Donald Trump ma dwa punkty procentowe przewagi nad Kamalą Harris wśród zarejestrowanych wyborców. Różnica między kandydatami mieści się w granicy błędu sondażowego - wynika z badania opublikowanego przez "The New York Times", zrealizowanego we współpracy ze Siena College.
W czwartek "The New York Times" opublikował prezydencki sondaż zrealizowany we współpracy ze Siena College. Jak wynika z badania, 48 procent zarejestrowanych wyborców zagłosowałoby na Donalda Trumpa, a 46 procent na Kamalę Harris.

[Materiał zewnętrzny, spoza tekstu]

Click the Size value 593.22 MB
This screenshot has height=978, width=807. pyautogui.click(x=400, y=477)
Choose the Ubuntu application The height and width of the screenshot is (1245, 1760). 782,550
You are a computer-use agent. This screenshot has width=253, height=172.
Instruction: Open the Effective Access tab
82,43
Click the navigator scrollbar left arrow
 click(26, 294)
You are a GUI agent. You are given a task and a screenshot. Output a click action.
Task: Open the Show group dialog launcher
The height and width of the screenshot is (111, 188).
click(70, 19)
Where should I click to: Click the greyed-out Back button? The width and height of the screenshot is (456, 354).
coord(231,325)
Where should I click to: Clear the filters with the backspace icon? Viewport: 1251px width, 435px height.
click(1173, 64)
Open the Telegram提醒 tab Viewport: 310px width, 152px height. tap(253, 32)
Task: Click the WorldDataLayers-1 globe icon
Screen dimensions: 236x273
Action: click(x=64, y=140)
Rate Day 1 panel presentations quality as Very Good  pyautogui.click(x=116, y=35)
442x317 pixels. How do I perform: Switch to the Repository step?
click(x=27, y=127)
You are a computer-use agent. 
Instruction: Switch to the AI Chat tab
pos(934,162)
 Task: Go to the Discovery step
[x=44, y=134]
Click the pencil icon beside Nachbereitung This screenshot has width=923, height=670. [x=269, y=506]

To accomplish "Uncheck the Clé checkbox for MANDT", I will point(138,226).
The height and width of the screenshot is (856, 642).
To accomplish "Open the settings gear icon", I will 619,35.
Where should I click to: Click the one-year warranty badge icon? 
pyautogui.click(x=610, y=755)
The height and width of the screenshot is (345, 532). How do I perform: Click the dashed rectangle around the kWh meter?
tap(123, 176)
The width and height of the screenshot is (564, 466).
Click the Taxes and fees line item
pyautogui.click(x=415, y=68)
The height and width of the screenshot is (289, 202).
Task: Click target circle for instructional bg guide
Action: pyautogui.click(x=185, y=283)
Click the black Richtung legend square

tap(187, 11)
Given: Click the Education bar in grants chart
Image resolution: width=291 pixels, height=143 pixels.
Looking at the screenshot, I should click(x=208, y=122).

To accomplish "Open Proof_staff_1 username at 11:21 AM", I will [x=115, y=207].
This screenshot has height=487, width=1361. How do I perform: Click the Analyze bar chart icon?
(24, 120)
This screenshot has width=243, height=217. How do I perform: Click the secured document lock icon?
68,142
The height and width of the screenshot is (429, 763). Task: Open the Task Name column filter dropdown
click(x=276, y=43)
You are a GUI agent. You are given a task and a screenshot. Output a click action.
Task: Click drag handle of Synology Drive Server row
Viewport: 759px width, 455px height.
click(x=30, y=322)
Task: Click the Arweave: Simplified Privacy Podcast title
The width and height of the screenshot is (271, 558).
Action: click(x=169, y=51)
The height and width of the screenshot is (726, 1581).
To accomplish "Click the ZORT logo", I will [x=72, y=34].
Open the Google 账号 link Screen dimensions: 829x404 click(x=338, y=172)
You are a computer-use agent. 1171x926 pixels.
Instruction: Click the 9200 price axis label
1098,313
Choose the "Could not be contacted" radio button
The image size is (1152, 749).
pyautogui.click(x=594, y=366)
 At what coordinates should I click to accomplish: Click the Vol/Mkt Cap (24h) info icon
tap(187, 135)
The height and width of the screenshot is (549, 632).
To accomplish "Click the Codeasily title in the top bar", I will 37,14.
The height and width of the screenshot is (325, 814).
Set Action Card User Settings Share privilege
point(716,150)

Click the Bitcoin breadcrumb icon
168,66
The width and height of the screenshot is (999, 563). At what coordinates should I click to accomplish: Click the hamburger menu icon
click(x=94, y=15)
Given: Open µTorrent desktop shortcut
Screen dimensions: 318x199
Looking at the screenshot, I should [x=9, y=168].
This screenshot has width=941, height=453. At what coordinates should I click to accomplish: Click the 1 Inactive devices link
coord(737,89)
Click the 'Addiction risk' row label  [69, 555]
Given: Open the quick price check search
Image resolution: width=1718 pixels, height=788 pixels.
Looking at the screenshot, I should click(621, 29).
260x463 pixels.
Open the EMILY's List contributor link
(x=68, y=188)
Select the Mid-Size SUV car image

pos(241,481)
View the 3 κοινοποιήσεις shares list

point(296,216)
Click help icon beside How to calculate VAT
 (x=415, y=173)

W sondażu rozróżniono "zarejestrowanych wyborców" i tych, którzy "prawdopobodobnie zagłosują". Wśród tych drugich Harris ma o jeden punkt procentowy większe poparcie, Trump bez zmian.
Harris odrabia stratę do Trumpa
Rezultat badania pokazuje, że Harris radzi sobie znacznie lepiej od Joe Bidena. Dziennik przypomina, że w sondażu przeprowadzonym po niefortunnej dla Bidena debacie, tracił on do Trumpa dziewięć punktów procentowych.
Jak pisze "NYT" szybkie zjednoczenie demokratów, którego dokonała Harris, pozwoliło jej odrobić stratę do Trumpa, którą notował Biden. Kandydatura Harris ma wśród demokratów 93 poparcia. To tyle samo co kandydatura Trumpa wśród republikanów.
Harris lepiej od swojego poprzednika radzi sobie wśród młodszych wyborców i wyborców o innym niż biały kolorze skóry. Niektórzy demokraci obawiają się jednak, że może ona nie utrzymać poparcia starszych, którym cieszył się Biden.
Sondaż wykazał, że Harris zdobyła około 60 procent poparcia wyborców poniżej 30. roku życia i wyborców latynoskich. Wśród wyborców poniżej 45. roku życia Harris wyprzedziła konkurenta o 10 punktów procentowych. W sondażu sprzed trzech tygodni, w tej grupie Trump miał przewagę nad Bidenem.
Jak analizuje "NYT", kandydatka demokratów, która bardziej przemawia do młodszych i bardziej zróżnicowanych wyborców, może mieć przewagę w Nevadzie, Arizonie i Georgii - stanach, których utrata groziła Bidenowi.
Sondaż pokazał też, że oboje kandydaci mają coraz lepszy wizerunek wśród Amerykanów. Dobre zdanie o Trumpie ma 48 procent ankietowanych. Po zamachu na wiecu wyborczym i konwencji republikanów odsetek ten wzrósł o 6 punktów procentowych. Kamalę Harris dobrze postrzega 46 procent pytanych. Od poprzedniego badania - w lutym - zaliczyła wzrost o 10 punktów procentowych.
W sondażu przepytano 1142 osób z całego kraju. Margines błędu wynosi 3,3 punktu procentowego.
System wyborczy w USA
Wybory prezydenckie w USA są pośrednie, a nie bezpośrednie. Oznacza to, że w każdym stanie wyborcy głosują formalnie na elektorów Partii Demokratycznej, Partii Republikańskiej lub innego kandydata. W każdym stanie partia zdobywa inną liczbę głosów elektorskich i te sumują się w skali kraju (50 stanów i Dystrykt Kolumbia) do 538. Większość pozwalająca na zwycięstwo w wyścigu po Biały Dom wynosi tym samym 270 głosów Kolegium Elektorów.
Najczęściej o wyniku wyborów prezydenckich decydują głosowania w kilkunastu tzw. swing states - stanach wahających się, gdzie demokraci i republikanie w trakcie kampanii spędzają z reguły najwięcej czasu.